**Directions for this task:**
Word for word, give the listing below again.

+++ Exercise input +++

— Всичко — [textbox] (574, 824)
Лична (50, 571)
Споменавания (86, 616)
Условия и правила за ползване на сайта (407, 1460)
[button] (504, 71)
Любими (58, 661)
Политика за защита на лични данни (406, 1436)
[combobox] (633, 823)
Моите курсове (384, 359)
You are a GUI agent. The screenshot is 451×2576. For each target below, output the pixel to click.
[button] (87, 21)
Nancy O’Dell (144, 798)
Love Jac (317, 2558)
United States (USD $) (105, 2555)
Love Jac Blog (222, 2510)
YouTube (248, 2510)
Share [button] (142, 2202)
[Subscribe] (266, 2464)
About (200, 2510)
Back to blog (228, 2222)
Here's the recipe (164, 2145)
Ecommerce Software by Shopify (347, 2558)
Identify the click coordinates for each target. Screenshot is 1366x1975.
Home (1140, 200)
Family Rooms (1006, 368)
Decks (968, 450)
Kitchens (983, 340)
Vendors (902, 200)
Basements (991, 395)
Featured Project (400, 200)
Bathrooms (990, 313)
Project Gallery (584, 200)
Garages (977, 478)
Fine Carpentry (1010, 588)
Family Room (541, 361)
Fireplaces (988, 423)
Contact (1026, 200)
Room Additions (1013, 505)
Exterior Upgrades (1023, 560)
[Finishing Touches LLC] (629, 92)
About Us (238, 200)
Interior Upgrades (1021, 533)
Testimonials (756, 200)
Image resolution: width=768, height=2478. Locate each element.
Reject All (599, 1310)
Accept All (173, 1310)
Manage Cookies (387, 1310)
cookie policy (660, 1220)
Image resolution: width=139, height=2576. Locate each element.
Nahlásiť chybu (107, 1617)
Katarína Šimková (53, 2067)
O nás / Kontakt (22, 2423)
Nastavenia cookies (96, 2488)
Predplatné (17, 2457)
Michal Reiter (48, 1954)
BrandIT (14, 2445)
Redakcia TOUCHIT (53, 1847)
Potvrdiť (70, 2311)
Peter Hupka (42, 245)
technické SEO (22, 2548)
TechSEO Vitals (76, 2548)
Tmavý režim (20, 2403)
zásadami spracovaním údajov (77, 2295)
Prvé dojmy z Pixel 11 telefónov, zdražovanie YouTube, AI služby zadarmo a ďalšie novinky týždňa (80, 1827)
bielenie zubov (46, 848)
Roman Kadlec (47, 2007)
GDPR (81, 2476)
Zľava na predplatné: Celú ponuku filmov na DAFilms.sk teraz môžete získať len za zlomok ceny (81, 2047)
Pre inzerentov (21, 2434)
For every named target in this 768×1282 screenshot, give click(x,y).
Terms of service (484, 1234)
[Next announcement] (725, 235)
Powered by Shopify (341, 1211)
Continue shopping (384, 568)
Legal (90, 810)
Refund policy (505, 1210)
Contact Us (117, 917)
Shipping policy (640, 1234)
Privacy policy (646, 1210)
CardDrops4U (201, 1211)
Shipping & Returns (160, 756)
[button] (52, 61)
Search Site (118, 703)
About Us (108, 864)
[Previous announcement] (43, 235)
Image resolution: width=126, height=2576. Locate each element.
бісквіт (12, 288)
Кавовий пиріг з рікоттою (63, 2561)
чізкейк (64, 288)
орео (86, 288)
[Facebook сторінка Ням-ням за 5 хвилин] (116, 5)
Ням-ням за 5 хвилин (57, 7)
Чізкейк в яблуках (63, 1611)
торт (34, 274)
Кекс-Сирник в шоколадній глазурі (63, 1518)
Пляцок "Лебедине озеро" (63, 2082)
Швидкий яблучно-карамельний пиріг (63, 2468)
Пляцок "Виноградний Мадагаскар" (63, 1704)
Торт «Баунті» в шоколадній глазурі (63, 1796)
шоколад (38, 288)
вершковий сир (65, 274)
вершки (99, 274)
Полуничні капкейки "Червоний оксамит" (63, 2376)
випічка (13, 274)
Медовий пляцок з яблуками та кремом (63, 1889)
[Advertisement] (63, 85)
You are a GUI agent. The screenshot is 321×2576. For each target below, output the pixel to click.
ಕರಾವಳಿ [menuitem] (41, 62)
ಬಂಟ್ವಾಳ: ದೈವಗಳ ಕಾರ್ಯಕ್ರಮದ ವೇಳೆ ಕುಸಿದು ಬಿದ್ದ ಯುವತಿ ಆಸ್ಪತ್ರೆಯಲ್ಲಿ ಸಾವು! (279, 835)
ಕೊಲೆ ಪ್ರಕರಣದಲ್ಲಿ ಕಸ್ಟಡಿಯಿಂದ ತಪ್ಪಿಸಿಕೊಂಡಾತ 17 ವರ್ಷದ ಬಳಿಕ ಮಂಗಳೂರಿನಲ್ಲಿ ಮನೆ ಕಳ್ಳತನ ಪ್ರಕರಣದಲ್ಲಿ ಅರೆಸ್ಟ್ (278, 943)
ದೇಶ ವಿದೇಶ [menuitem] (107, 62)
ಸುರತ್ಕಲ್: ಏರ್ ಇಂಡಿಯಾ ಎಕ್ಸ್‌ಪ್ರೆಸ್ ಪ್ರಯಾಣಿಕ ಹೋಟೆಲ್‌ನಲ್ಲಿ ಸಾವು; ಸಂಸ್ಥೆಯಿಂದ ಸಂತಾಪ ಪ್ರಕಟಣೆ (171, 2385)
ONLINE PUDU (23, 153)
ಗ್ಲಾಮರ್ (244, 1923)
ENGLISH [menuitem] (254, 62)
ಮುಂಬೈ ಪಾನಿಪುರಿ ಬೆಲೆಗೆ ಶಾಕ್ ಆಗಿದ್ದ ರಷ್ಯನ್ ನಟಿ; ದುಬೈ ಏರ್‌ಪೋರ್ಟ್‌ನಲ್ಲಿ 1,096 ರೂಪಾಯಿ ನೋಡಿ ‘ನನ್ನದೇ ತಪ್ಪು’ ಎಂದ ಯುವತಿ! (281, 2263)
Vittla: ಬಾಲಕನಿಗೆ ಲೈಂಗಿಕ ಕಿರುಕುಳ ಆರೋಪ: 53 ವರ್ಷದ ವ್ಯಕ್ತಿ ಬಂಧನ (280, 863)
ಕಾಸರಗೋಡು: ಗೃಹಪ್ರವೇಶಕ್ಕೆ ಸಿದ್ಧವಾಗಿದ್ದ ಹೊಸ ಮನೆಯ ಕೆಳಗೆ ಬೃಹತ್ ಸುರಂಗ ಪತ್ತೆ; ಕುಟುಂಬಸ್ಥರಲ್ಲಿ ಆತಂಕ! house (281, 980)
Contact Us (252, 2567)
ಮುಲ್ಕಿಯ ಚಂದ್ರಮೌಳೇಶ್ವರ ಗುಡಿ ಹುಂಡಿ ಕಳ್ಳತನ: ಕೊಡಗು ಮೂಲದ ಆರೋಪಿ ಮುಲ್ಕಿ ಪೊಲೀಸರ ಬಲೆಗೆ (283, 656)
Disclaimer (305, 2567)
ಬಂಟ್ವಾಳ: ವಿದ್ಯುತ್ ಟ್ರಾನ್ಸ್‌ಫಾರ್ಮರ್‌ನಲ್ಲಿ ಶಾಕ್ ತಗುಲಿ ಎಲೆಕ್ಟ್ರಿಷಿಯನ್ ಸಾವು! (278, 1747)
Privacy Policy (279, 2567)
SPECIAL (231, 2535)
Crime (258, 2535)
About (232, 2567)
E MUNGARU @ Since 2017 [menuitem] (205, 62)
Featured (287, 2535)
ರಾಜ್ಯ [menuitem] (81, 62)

+++

**Response for this exercise:**
— Всичко — [textbox] (574, 824)
Лична (50, 571)
Споменавания (86, 616)
Условия и правила за ползване на сайта (407, 1460)
[button] (504, 71)
Любими (58, 661)
Политика за защита на лични данни (406, 1436)
[combobox] (633, 823)
Моите курсове (384, 359)
You are a GUI agent. The screenshot is 451×2576. For each target below, output the pixel to click.
[button] (87, 21)
Nancy O’Dell (144, 798)
Love Jac (317, 2558)
United States (USD $) (105, 2555)
Love Jac Blog (222, 2510)
YouTube (248, 2510)
Share [button] (142, 2202)
[Subscribe] (266, 2464)
About (200, 2510)
Back to blog (228, 2222)
Here's the recipe (164, 2145)
Ecommerce Software by Shopify (347, 2558)
Identify the click coordinates for each target. Screenshot is 1366x1975.
Home (1140, 200)
Family Rooms (1006, 368)
Decks (968, 450)
Kitchens (983, 340)
Vendors (902, 200)
Basements (991, 395)
Featured Project (400, 200)
Bathrooms (990, 313)
Project Gallery (584, 200)
Garages (977, 478)
Fine Carpentry (1010, 588)
Family Room (541, 361)
Fireplaces (988, 423)
Contact (1026, 200)
Room Additions (1013, 505)
Exterior Upgrades (1023, 560)
[Finishing Touches LLC] (629, 92)
About Us (238, 200)
Interior Upgrades (1021, 533)
Testimonials (756, 200)
Image resolution: width=768, height=2478. Locate each element.
Reject All (599, 1310)
Accept All (173, 1310)
Manage Cookies (387, 1310)
cookie policy (660, 1220)
Image resolution: width=139, height=2576. Locate each element.
Nahlásiť chybu (107, 1617)
Katarína Šimková (53, 2067)
O nás / Kontakt (22, 2423)
Nastavenia cookies (96, 2488)
Predplatné (17, 2457)
Michal Reiter (48, 1954)
BrandIT (14, 2445)
Redakcia TOUCHIT (53, 1847)
Potvrdiť (70, 2311)
Peter Hupka (42, 245)
technické SEO (22, 2548)
TechSEO Vitals (76, 2548)
Tmavý režim (20, 2403)
zásadami spracovaním údajov (77, 2295)
Prvé dojmy z Pixel 11 telefónov, zdražovanie YouTube, AI služby zadarmo a ďalšie novinky týždňa (80, 1827)
bielenie zubov (46, 848)
Roman Kadlec (47, 2007)
GDPR (81, 2476)
Zľava na predplatné: Celú ponuku filmov na DAFilms.sk teraz môžete získať len za zlomok ceny (81, 2047)
Pre inzerentov (21, 2434)
For every named target in this 768×1282 screenshot, give click(x,y).
Terms of service (484, 1234)
[Next announcement] (725, 235)
Powered by Shopify (341, 1211)
Continue shopping (384, 568)
Legal (90, 810)
Refund policy (505, 1210)
Contact Us (117, 917)
Shipping policy (640, 1234)
Privacy policy (646, 1210)
CardDrops4U (201, 1211)
Shipping & Returns (160, 756)
[button] (52, 61)
Search Site (118, 703)
About Us (108, 864)
[Previous announcement] (43, 235)
Image resolution: width=126, height=2576. Locate each element.
бісквіт (12, 288)
Кавовий пиріг з рікоттою (63, 2561)
чізкейк (64, 288)
орео (86, 288)
[Facebook сторінка Ням-ням за 5 хвилин] (116, 5)
Ням-ням за 5 хвилин (57, 7)
Чізкейк в яблуках (63, 1611)
торт (34, 274)
Кекс-Сирник в шоколадній глазурі (63, 1518)
Пляцок "Лебедине озеро" (63, 2082)
Швидкий яблучно-карамельний пиріг (63, 2468)
Пляцок "Виноградний Мадагаскар" (63, 1704)
Торт «Баунті» в шоколадній глазурі (63, 1796)
шоколад (38, 288)
вершковий сир (65, 274)
вершки (99, 274)
Полуничні капкейки "Червоний оксамит" (63, 2376)
випічка (13, 274)
Медовий пляцок з яблуками та кремом (63, 1889)
[Advertisement] (63, 85)
You are a GUI agent. The screenshot is 321×2576. For each target below, output the pixel to click.
ಕರಾವಳಿ [menuitem] (41, 62)
ಬಂಟ್ವಾಳ: ದೈವಗಳ ಕಾರ್ಯಕ್ರಮದ ವೇಳೆ ಕುಸಿದು ಬಿದ್ದ ಯುವತಿ ಆಸ್ಪತ್ರೆಯಲ್ಲಿ ಸಾವು! (279, 835)
ಕೊಲೆ ಪ್ರಕರಣದಲ್ಲಿ ಕಸ್ಟಡಿಯಿಂದ ತಪ್ಪಿಸಿಕೊಂಡಾತ 17 ವರ್ಷದ ಬಳಿಕ ಮಂಗಳೂರಿನಲ್ಲಿ ಮನೆ ಕಳ್ಳತನ ಪ್ರಕರಣದಲ್ಲಿ ಅರೆಸ್ಟ್ (278, 943)
ದೇಶ ವಿದೇಶ [menuitem] (107, 62)
ಸುರತ್ಕಲ್: ಏರ್ ಇಂಡಿಯಾ ಎಕ್ಸ್‌ಪ್ರೆಸ್ ಪ್ರಯಾಣಿಕ ಹೋಟೆಲ್‌ನಲ್ಲಿ ಸಾವು; ಸಂಸ್ಥೆಯಿಂದ ಸಂತಾಪ ಪ್ರಕಟಣೆ (171, 2385)
ONLINE PUDU (23, 153)
ಗ್ಲಾಮರ್ (244, 1923)
ENGLISH [menuitem] (254, 62)
ಮುಂಬೈ ಪಾನಿಪುರಿ ಬೆಲೆಗೆ ಶಾಕ್ ಆಗಿದ್ದ ರಷ್ಯನ್ ನಟಿ; ದುಬೈ ಏರ್‌ಪೋರ್ಟ್‌ನಲ್ಲಿ 1,096 ರೂಪಾಯಿ ನೋಡಿ ‘ನನ್ನದೇ ತಪ್ಪು’ ಎಂದ ಯುವತಿ! (281, 2263)
Vittla: ಬಾಲಕನಿಗೆ ಲೈಂಗಿಕ ಕಿರುಕುಳ ಆರೋಪ: 53 ವರ್ಷದ ವ್ಯಕ್ತಿ ಬಂಧನ (280, 863)
ಕಾಸರಗೋಡು: ಗೃಹಪ್ರವೇಶಕ್ಕೆ ಸಿದ್ಧವಾಗಿದ್ದ ಹೊಸ ಮನೆಯ ಕೆಳಗೆ ಬೃಹತ್ ಸುರಂಗ ಪತ್ತೆ; ಕುಟುಂಬಸ್ಥರಲ್ಲಿ ಆತಂಕ! house (281, 980)
Contact Us (252, 2567)
ಮುಲ್ಕಿಯ ಚಂದ್ರಮೌಳೇಶ್ವರ ಗುಡಿ ಹುಂಡಿ ಕಳ್ಳತನ: ಕೊಡಗು ಮೂಲದ ಆರೋಪಿ ಮುಲ್ಕಿ ಪೊಲೀಸರ ಬಲೆಗೆ (283, 656)
Disclaimer (305, 2567)
ಬಂಟ್ವಾಳ: ವಿದ್ಯುತ್ ಟ್ರಾನ್ಸ್‌ಫಾರ್ಮರ್‌ನಲ್ಲಿ ಶಾಕ್ ತಗುಲಿ ಎಲೆಕ್ಟ್ರಿಷಿಯನ್ ಸಾವು! (278, 1747)
Privacy Policy (279, 2567)
SPECIAL (231, 2535)
Crime (258, 2535)
About (232, 2567)
E MUNGARU @ Since 2017 [menuitem] (205, 62)
Featured (287, 2535)
ರಾಜ್ಯ [menuitem] (81, 62)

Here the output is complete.